**EXERCISE**.
Only lines that contain the word "Kurumsal" are to be returned from the data below.

**RECORD EXTRACTS**.
——
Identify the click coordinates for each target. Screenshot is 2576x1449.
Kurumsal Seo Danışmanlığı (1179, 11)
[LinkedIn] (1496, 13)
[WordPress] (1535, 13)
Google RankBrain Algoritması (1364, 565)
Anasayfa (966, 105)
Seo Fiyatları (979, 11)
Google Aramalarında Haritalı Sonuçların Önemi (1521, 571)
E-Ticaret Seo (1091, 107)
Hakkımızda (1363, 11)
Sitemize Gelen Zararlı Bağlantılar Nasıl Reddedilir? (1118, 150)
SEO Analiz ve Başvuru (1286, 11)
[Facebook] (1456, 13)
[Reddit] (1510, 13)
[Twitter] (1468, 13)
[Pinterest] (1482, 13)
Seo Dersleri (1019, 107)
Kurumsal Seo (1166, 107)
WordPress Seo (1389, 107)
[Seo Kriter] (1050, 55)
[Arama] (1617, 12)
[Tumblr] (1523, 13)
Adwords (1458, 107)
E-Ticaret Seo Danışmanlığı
——
**EXERCISE RESPONSE**.
Kurumsal Seo Danışmanlığı (1179, 11)
Kurumsal Seo (1166, 107)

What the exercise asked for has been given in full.